Novel caged Dopamine compounds

DESCRIPTION (provided by applicant): Novel caged dopamine compounds. The abnormal regulation of dopamine receptors has been postulated as a prominent pathophysiology of several mental disorders, such as schizophrenia, bipolar disorder and depression. However, how dopamine receptors modulate information flow in individual neurons and neuronal circuits in prefrontal cortex is still poorly understood. Local activation of receptors in living neurons cn be achieved by two-photon photorelease of caged compounds. Indeed, two-photon uncaging of glutamate has revolutionized current understanding of excitatory transmission and integration in mammalian neurons. Unfortunately, opto-chemical tools to photorelease dopamine are scant, even though they would be extremely useful to study the function of dopaminergic modulation.
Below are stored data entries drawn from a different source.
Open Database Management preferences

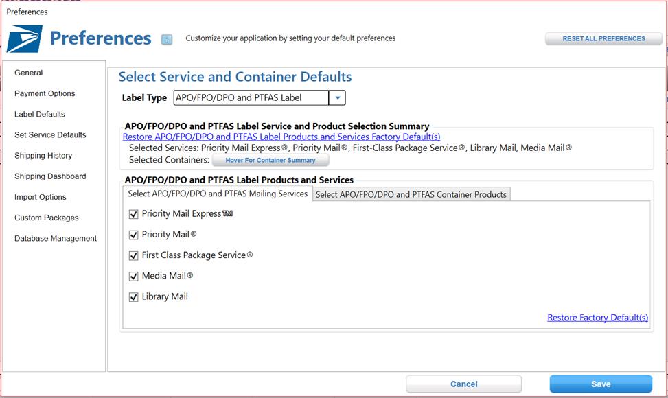(x=56, y=238)
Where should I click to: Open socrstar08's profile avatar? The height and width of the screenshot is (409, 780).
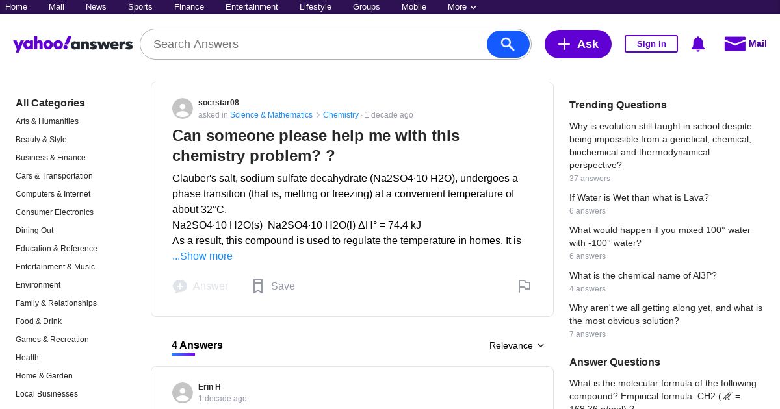(x=183, y=108)
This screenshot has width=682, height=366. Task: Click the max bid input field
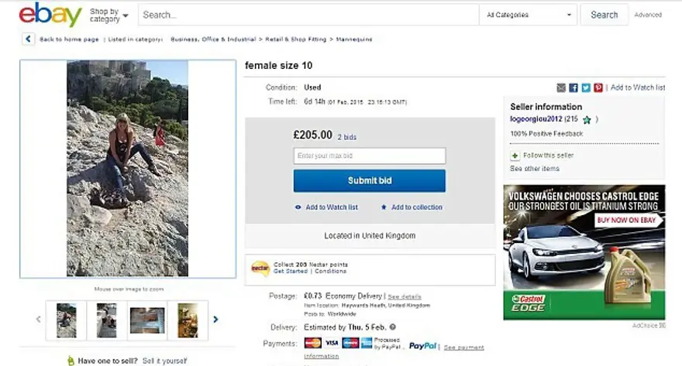click(x=369, y=156)
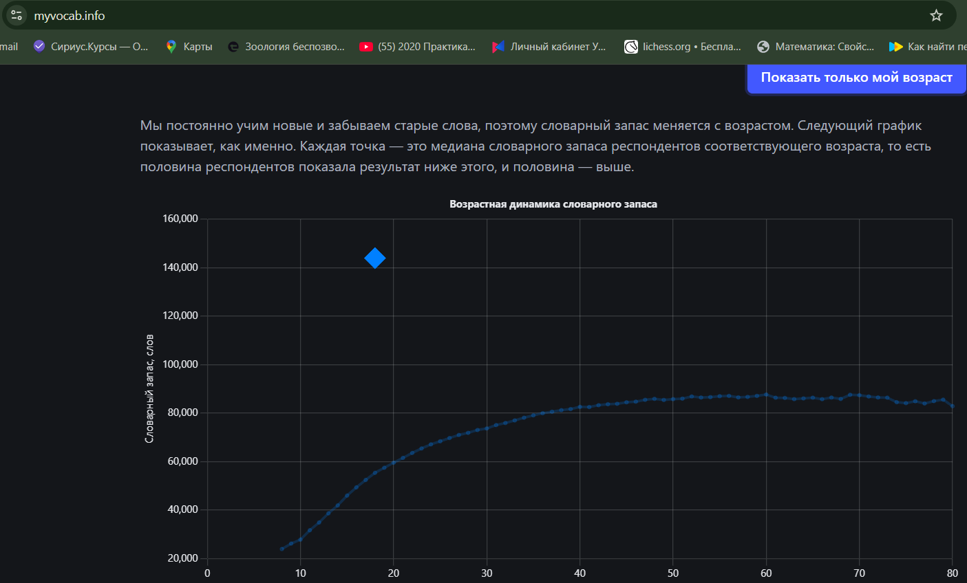Viewport: 967px width, 583px height.
Task: Open the Google Карты bookmark
Action: click(x=189, y=47)
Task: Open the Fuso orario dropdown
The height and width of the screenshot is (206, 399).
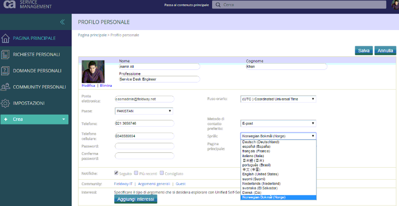Action: [x=278, y=99]
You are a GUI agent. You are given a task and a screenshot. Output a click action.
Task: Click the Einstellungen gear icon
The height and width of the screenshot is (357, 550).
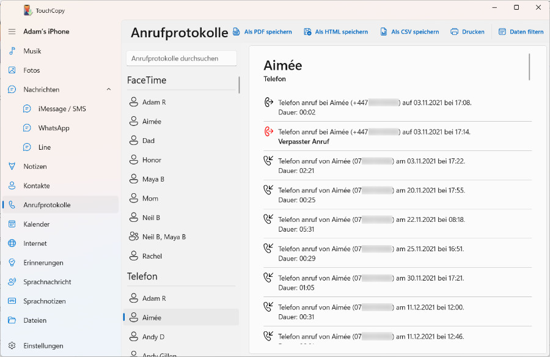click(x=12, y=345)

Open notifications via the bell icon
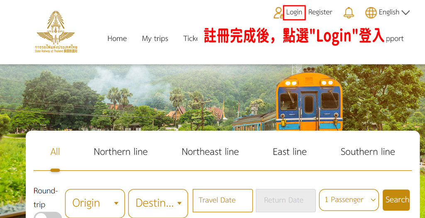coord(349,12)
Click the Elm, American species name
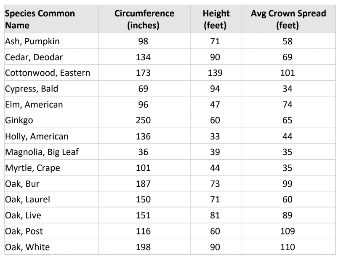 point(34,105)
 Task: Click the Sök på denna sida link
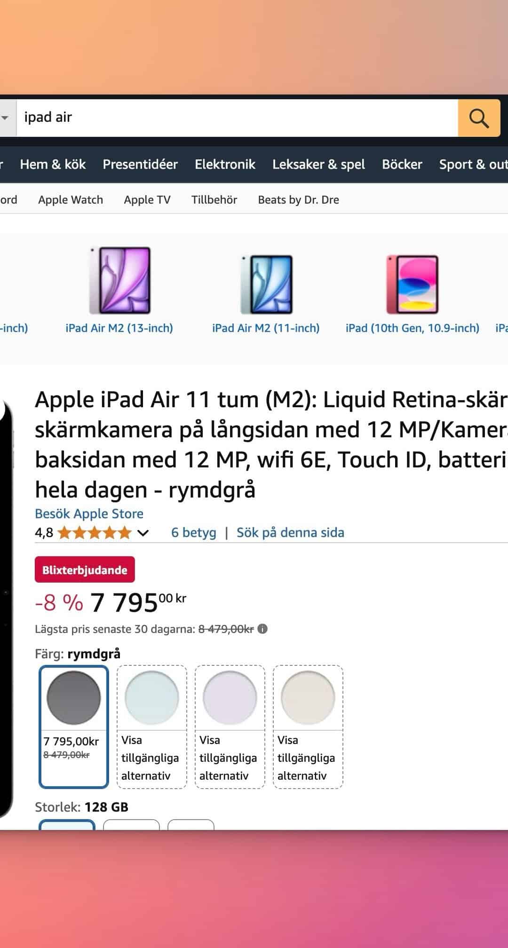tap(290, 532)
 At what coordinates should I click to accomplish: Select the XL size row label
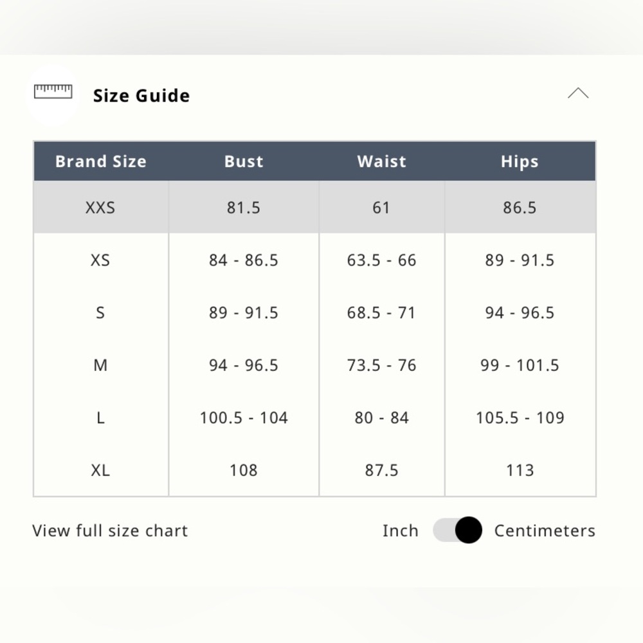tap(100, 470)
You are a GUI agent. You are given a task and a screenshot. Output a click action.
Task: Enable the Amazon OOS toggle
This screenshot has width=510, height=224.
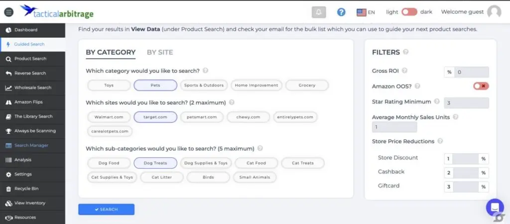pos(481,86)
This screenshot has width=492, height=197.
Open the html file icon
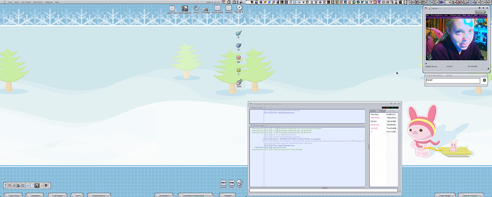[231, 183]
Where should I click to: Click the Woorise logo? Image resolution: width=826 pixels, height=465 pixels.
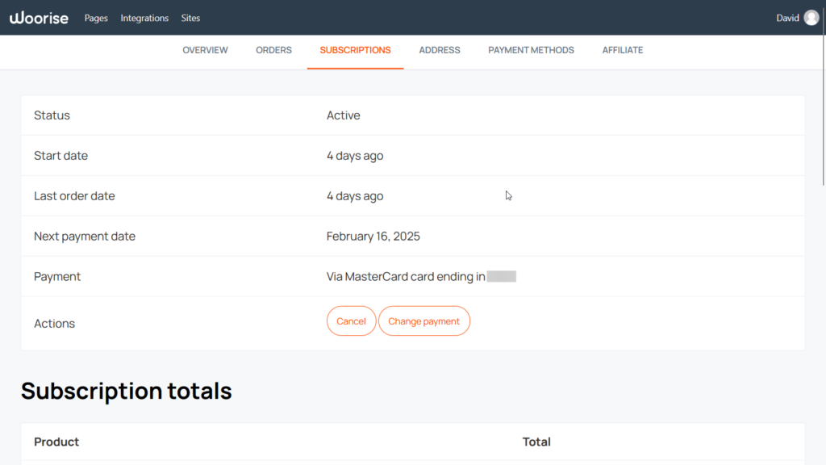pyautogui.click(x=39, y=17)
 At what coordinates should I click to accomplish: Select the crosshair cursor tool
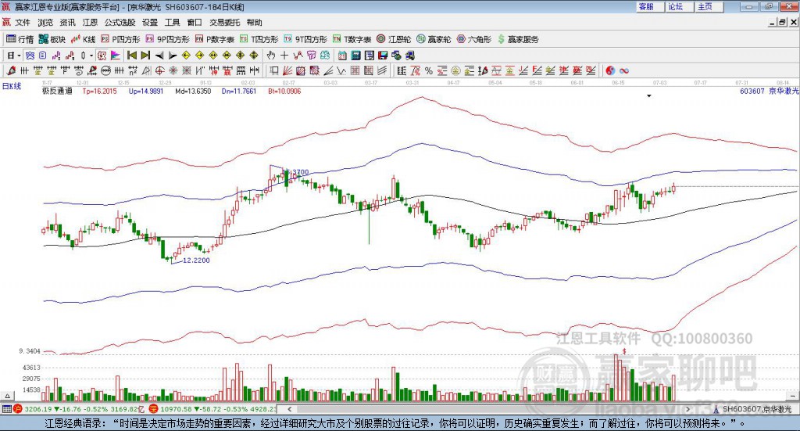pos(285,56)
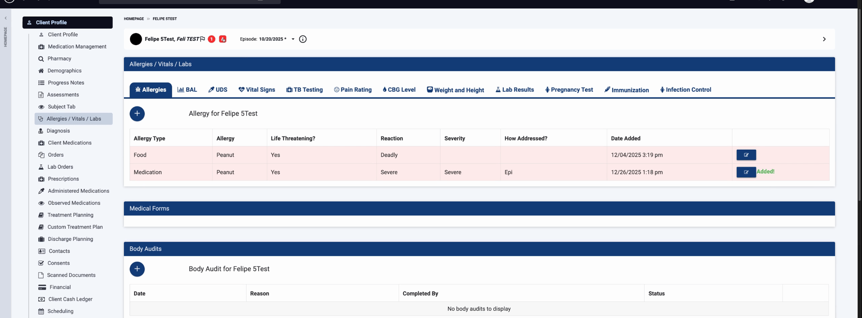Open Progress Notes from sidebar
This screenshot has width=862, height=318.
[66, 82]
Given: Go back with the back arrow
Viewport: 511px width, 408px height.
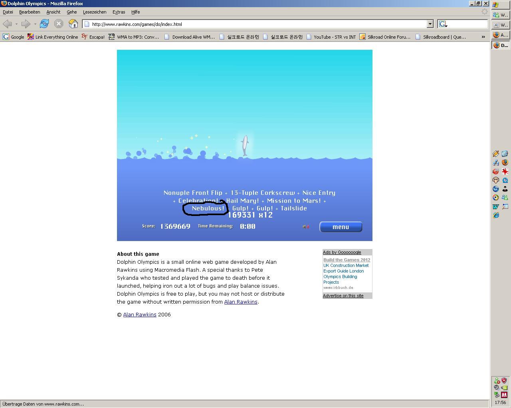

We propose to use a newly synthesized caged compound, RuBi-Dopa, which can be photoreleased with two-photon lasers, to optically activate dopamine receptors with high precision and map the distribution of functional dopamine responses in spines from prefrontal pyramidal neurons, studying how their activation alters glutamatergic transmission. Finally, we will test how dopamine affects the temporal patterns of multi-neuronal firing in prefrontal cortex, by uncaging RuBi-Dopa while performing two-photon calcium imaging in vivo in awake preparations. The proposed work will expand the chemical toolbox of biological uncaging to include novel high-quality caged dopamine compounds that can be photo- released with two-photon lasers. These new compounds will enable the detailed investigation of the functional effects of dopaminergic transmission on selective subcellular compartments, something likely to have a major impact on our understanding of how dopamine alters normal and diseased brain function. It is possible that some of these compounds could be used to develop optical therapies for mental disease. Finally, our data will reveal, for the first time, the functional efect of dopaminergic inputs onto dendritic spines. Since spines mediate most excitatory connections, these results could also alter our understanding of how excitatory inputs are integrated.